This week, Democratic presidential hopeful Bernie Sanders proposed raising the tax rates for large corporations where there are “exorbitant” pay gaps between top executives and rank-and-file workers. It is just the latest of many recent attempts to use the tax code to limit executive compensation. And, if past experience is any guide, it won’t work as Sanders hopes.
His “Income Inequality Tax Plan,” would raise corporate tax rates by 0.5 percentage points for firms where the highest-paid executive made 50-times median worker pay, gradually increasing to 5 percentage points where the gap is 500 times. The tax increase would apply to all businesses, including privately-held firms, with at least $100 million in annual revenue.
A long and frustrating history
Congress has a long—and frustrating—history of attempting to limit what it sees as excessive executive compensation.
In 1993, Congress adopted a Clinton Administration plan to prohibit publicly-traded firms from deducting from their corporate income tax annual executive pay in excess of $1 million. However, compensation such as stock options and bonuses tied to firm or executive performance remained fully deductible.
The 2017 Tax Cuts and Jobs Act (TCJA) ended the exemption for performance-based pay and expanded the number of top executives subject to the cap. Of course, by lowering the corporate tax rate from 35 percent to 21 percent, the TCJA also weakened the tax penalty.
Exploding executive comp
The 2010 Affordable Care Act (ACA) took a slightly different route: It prevented health insurers from deducting executive pay in excess of $500,000, starting in 2013.
Denying the deduction could have increased the after-tax cost of an additional dollar of affected compensation by about half—from 65 cents to a dollar. Yet executive compensation has exploded over the past three decades. According to one survey, median CEO pay of large US companies grew from $2.2 million in 1990 (shortly before Congress enacted the 1993 tax limits) to $12.1 million in 2016, an increase of 438 percent. That far exceeded overall inflation of about 184 percent over the period.

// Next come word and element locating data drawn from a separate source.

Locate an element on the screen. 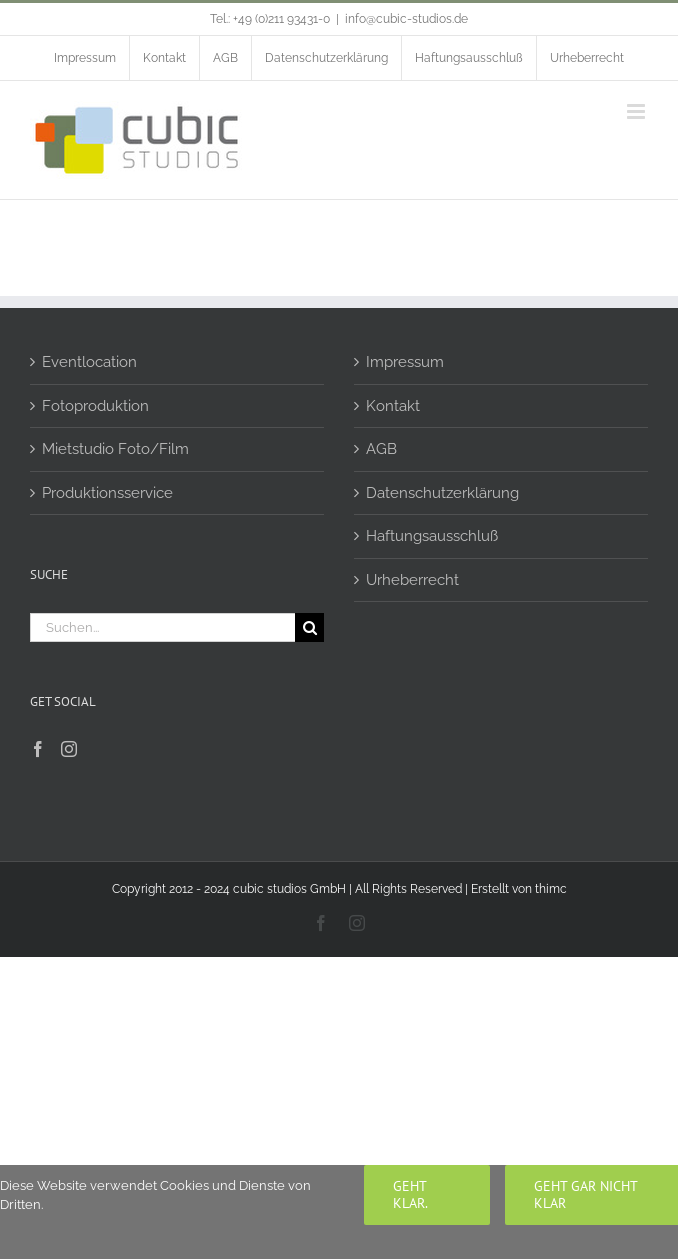 Image resolution: width=678 pixels, height=1259 pixels. Haftungsausschluß is located at coordinates (432, 536).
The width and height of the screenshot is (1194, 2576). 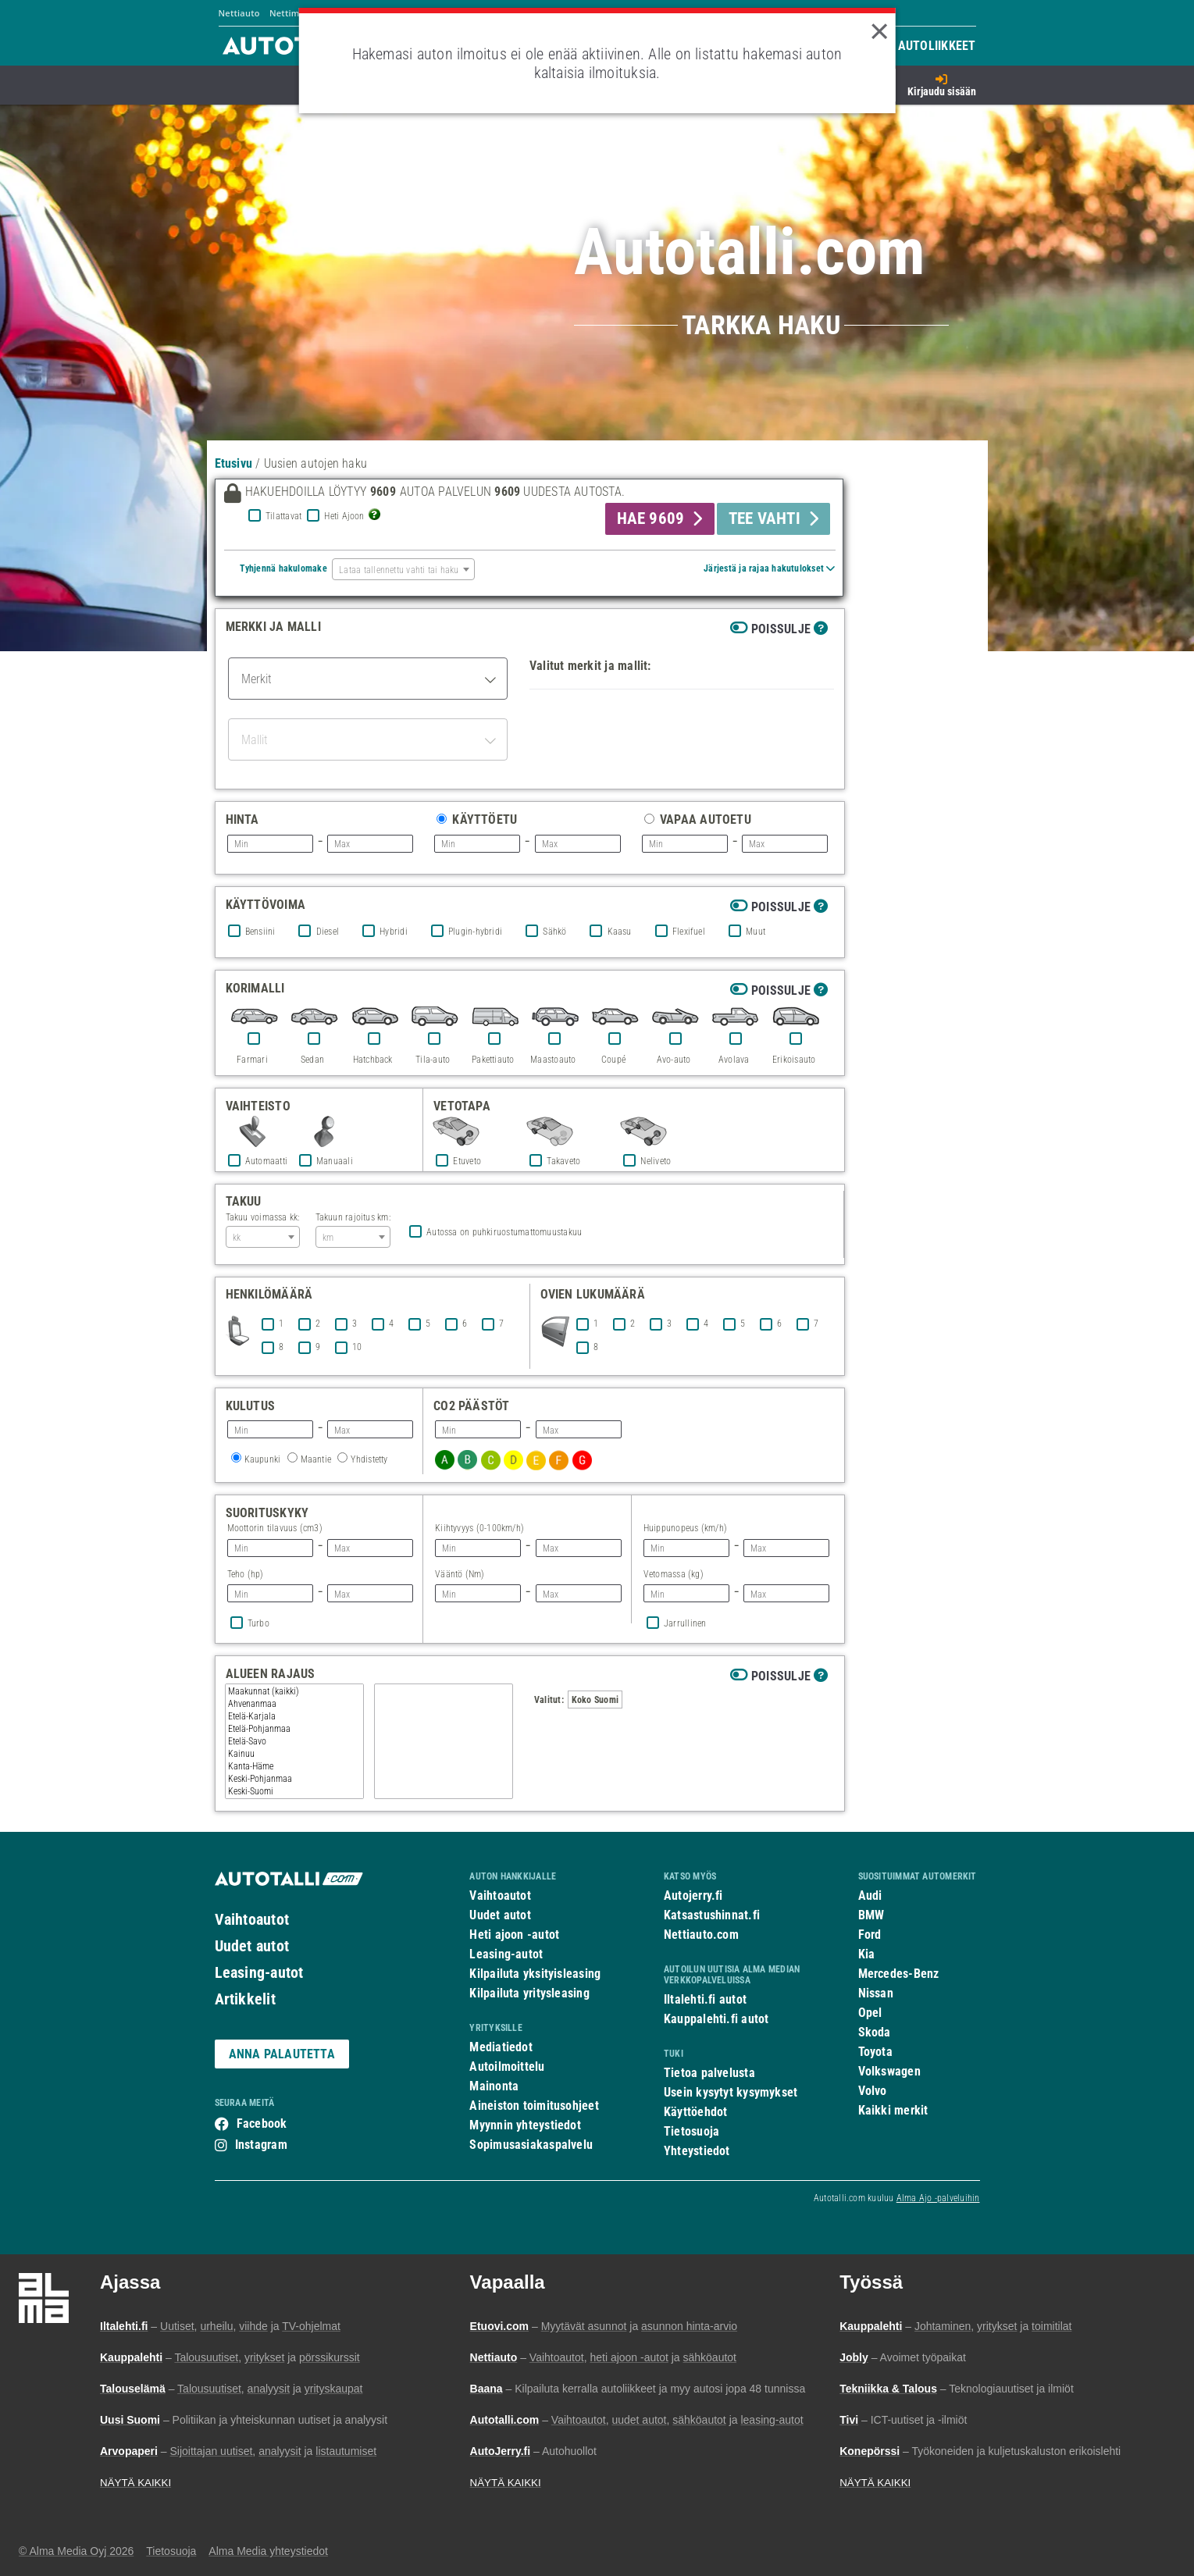 I want to click on Keski-Pohjanmaa, so click(x=294, y=1779).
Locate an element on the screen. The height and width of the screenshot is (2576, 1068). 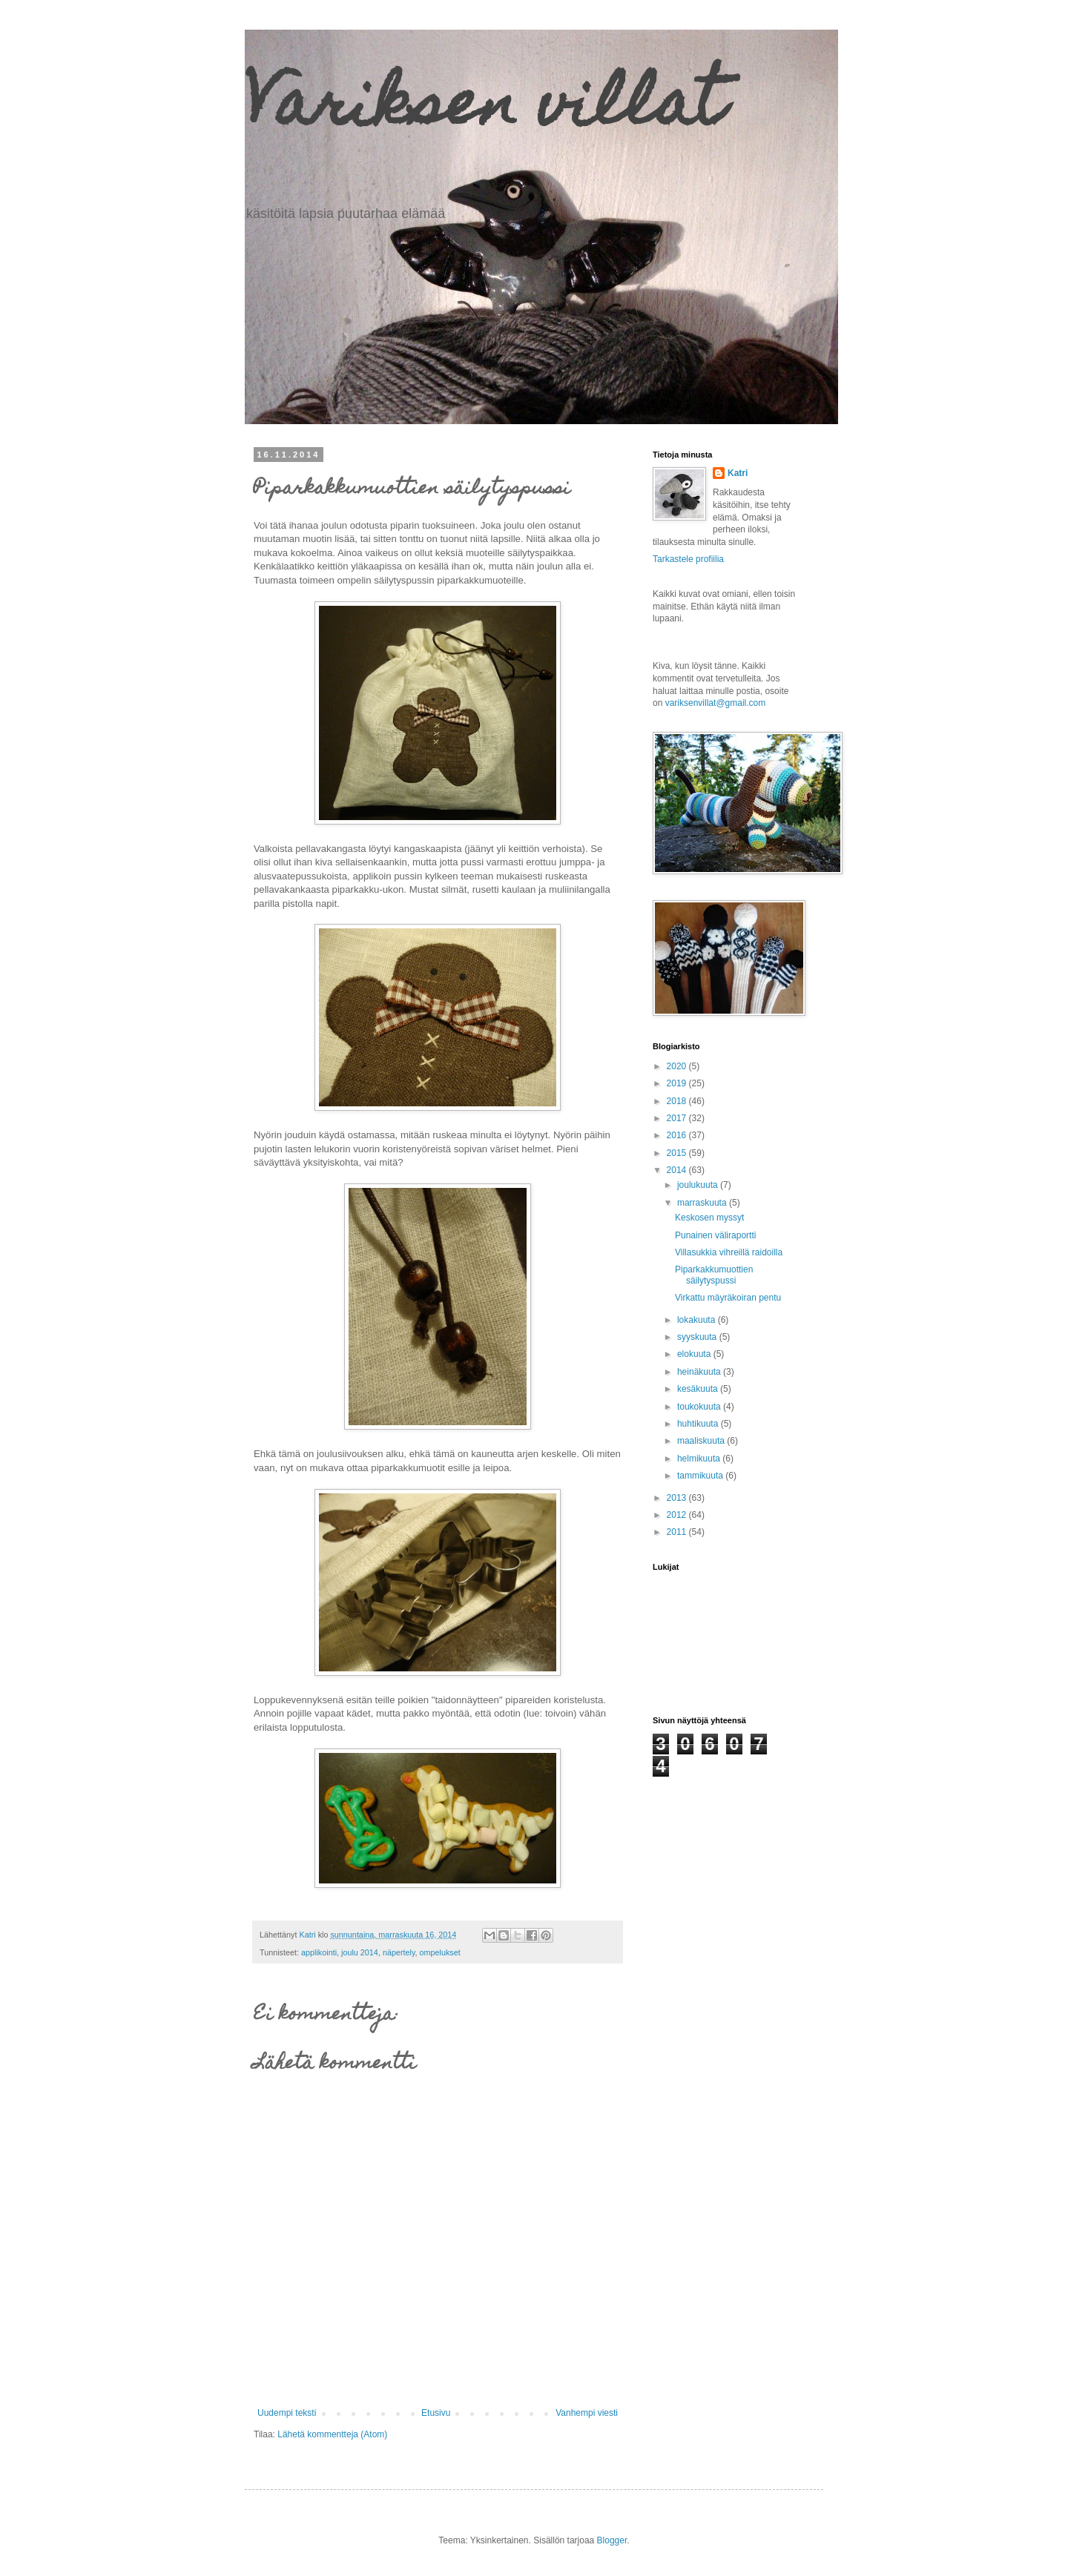
tammikuuta is located at coordinates (701, 1475).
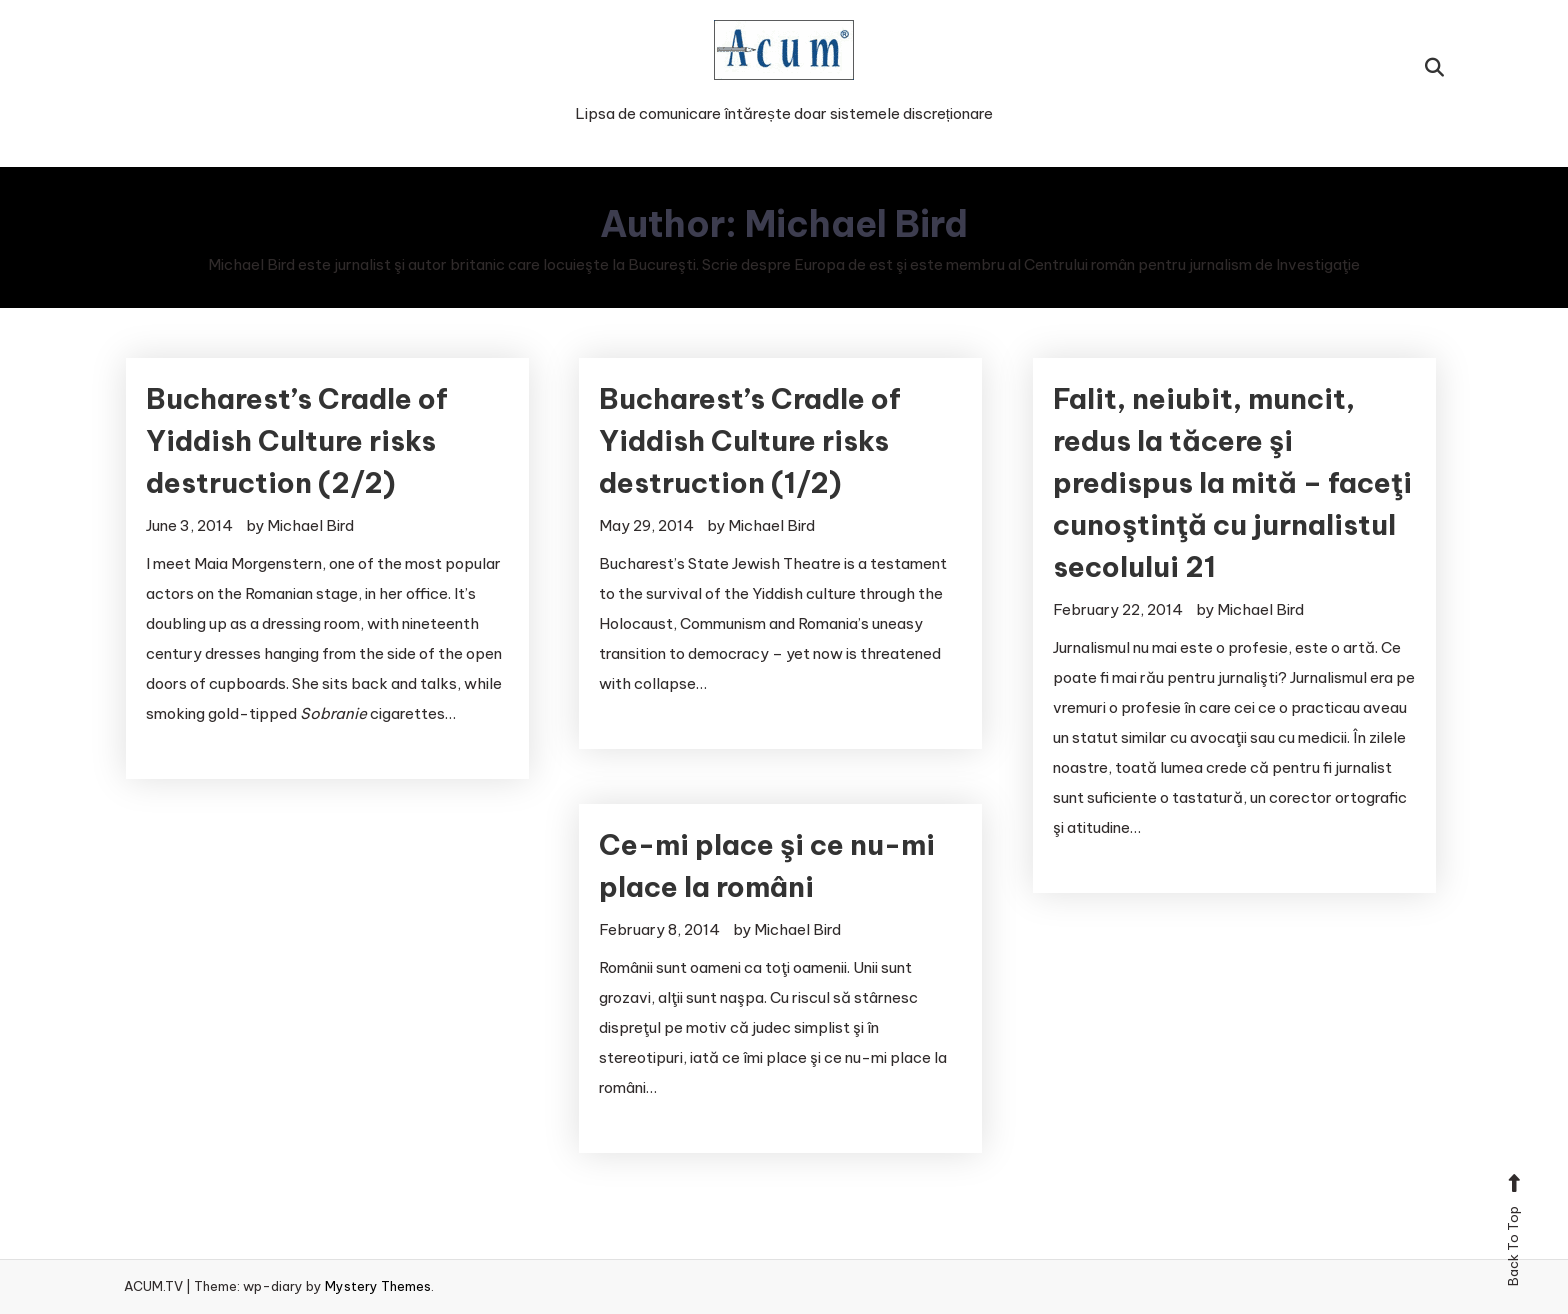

A closer look finds pretty much the same result. A 2000 study by Nancy Rose and Catherine Wolfram for the National Bureau of Economic Research found that the 1993 law had little effect on executive compensation, beyond a predictable shift to performance-based pay and some salary compression around the $1 million level.
A sea-change
Concluded the authors: “There is little evidence that the deductibility cap has had significant effects on overall executive compensation levels or growth rates at firms likely to be affected.”
The exemptions for performance based pay did result in a sea-change in many firms’ compensation structure. One recent study for the Stanford Law Review looked at Starbucks. In 2017, the firm paid only one of its top executives more than $1 million in salary, and paid its top five execs a total of about $4.4 million. However, those five senior managers were paid an additional $41 million in fully-deductible equity, stock options, and other incentive awards.
You might conclude, then, that the problem with the ’93 law was its wide-as-a-highway exception for performance-based pay. But the 2010 limit on health insurance companies dropped that protection. It didn’t matter. The insurers paid their executives big bucks anyway and absorbed extra taxes associated with the lost deduction.
The Economic Policy Institute, a labor-funded group that is no friend of high levels of executive compensation, took a close look at the effects of the ACA limits on deductibility of insurance company executive comp and found…nothing. It concluded, “There is no evidence that limiting the deductibility of CEO pay for health insurers lowered this pay relative to other industries, after controlling for other determinants of pay.”
Design problems
The Sanders plan tries a different model, of course. It raises tax rates rather than limiting deductions. And instead of raising taxes based on a fixed level of executive comp, it links its tax penalty to the pay of top management relative to rank-and-file workers. But it isn’t hard to find problems with that design: It could punish retailers or other business with large numbers of low-skilled, low pay workers while exempting CEOs of tech firms. Or it could encourage firms to contract out low-wage work. Discouraging firms from employing low-skilled workers seems contrary to much of what Sanders supports.
If lawmakers think businesses are paying corporate execs too much, they probably should focus on corporate governance, not tax issues. If they do want to use the tax code to punish highly-paid managers, they’d be better off just raising the individual income tax on all very high-income taxpayers. Sanders, of course, has proposed that too, with a wealth tax and a high individual income tax rate. But if he thinks a tax penalty will reduce the pay gap, he may be disappointed with the outcome.